Father Buening said he was inspired by his parish’s patron, the apostle Paul, who evangelized throughout the Mediterranean in the first century.
“We want to challenge ourselves to be like our patron, and not just go to neighboring communities, but go around the world,” he said.
Father Buening was struck by the country’s lack of religious freedom. The county’s Catholics – 6.7 percent of the population, according to the CIA World Factbook – are free to worship, but the government restricts evangelization activities, Father Buening said Kontum’s bishop, Michel Hoang Ðúc Oanh, told him.
Introduced by Jesuit missionaries in the 1600s, the Catholic faith spread in Vietnam through the witness of hundreds of thousands of Christian martyrs from the 17th to 20th centuries.

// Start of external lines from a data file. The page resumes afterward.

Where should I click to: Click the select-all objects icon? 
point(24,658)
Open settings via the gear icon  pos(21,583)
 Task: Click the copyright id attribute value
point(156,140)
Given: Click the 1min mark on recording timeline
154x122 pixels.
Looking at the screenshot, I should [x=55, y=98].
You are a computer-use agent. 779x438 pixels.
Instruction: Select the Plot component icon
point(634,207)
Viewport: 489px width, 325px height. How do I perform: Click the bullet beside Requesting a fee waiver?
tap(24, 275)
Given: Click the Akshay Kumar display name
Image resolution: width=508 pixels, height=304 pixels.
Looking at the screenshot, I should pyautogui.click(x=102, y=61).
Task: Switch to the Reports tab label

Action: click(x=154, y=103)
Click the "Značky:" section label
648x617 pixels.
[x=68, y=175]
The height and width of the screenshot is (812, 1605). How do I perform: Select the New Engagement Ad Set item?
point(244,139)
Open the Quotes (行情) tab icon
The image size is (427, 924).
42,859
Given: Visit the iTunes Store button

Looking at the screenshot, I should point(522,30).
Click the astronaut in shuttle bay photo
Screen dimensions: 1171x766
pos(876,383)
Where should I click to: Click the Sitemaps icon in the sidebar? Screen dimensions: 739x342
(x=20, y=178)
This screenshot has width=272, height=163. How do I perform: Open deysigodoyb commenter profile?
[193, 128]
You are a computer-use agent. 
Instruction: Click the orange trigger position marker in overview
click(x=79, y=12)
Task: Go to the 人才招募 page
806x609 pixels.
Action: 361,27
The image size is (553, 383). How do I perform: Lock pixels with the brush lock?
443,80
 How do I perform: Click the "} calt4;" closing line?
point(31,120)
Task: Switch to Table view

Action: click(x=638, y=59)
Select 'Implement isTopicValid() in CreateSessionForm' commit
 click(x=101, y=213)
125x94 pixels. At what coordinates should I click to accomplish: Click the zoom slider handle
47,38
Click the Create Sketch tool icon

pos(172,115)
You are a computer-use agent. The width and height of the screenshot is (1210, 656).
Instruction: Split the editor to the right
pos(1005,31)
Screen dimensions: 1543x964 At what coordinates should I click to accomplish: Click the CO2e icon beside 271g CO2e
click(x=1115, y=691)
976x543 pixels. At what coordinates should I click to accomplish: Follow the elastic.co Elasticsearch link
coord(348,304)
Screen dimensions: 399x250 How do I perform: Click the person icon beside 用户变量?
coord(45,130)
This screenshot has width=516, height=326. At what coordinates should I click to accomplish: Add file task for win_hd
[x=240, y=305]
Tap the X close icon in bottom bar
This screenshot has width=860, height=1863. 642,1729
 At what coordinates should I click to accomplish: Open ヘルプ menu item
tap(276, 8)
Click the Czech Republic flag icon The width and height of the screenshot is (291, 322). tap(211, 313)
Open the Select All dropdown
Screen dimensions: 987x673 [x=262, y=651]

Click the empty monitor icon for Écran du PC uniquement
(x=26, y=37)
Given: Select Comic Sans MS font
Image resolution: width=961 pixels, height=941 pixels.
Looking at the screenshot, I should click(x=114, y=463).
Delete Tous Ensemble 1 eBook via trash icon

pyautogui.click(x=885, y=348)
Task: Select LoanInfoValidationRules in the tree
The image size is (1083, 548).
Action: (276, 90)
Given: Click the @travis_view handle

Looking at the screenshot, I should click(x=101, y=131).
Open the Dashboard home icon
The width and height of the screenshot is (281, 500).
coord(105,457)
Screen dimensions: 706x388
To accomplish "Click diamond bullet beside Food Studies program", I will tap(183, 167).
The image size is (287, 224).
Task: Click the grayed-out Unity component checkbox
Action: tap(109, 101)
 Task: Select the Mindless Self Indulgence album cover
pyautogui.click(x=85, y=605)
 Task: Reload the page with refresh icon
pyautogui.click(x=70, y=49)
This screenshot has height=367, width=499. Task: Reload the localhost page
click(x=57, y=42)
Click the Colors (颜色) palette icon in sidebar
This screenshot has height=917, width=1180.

Today the persecution takes the form of lies, the bishop told Father Buening. That persecution is part of what inspired St. Paul’s Church to reach out to Vietnam’s Catholics.
Public messages championing communism broadcast daily via loudspeakers, and, at least during Father Buening’s trip, they contained anti-Catholic rhetoric, he said.
St. Paul plans to continue financial assistance for the churches, including funding a nurse who visits the HaMoong villages twice a month.
Father Buening hopes his trip is just the first of many for his parishioners, and that the HaMoong community’s pastor, Father Joseph Houng, will be able to visit St. Paul as soon as October.